WHAT TO DO.
In your copy, reproduce each entry exactly and leave out the pictures.

** RECORDS FOR THIS EXERCISE follows **

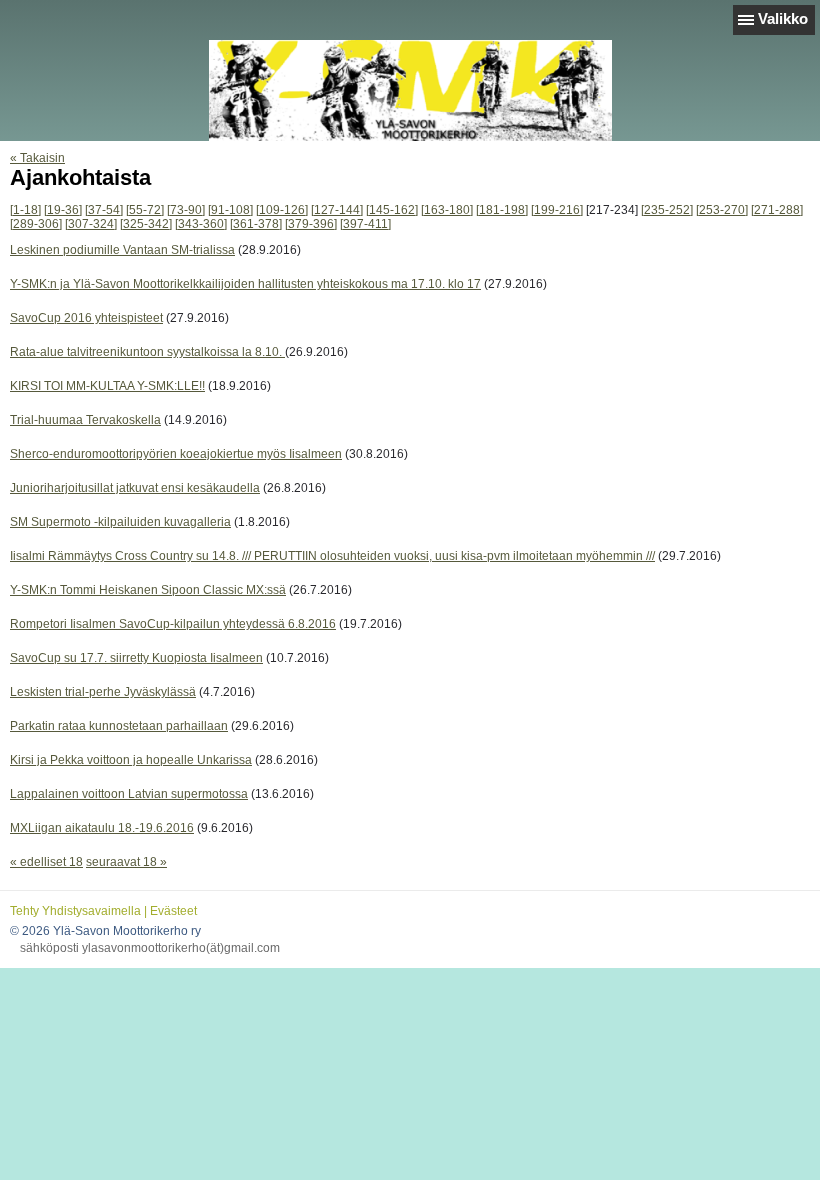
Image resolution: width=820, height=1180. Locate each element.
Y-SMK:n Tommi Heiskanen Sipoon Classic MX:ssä (148, 590)
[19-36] (63, 210)
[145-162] (392, 210)
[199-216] (557, 210)
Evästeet (173, 911)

** End of RECORDS FOR THIS EXERCISE **

RESPONSE.
Image resolution: width=820, height=1180. Locate each element.
Y-SMK:n Tommi Heiskanen Sipoon Classic MX:ssä (148, 590)
[19-36] (63, 210)
[145-162] (392, 210)
[199-216] (557, 210)
Evästeet (173, 911)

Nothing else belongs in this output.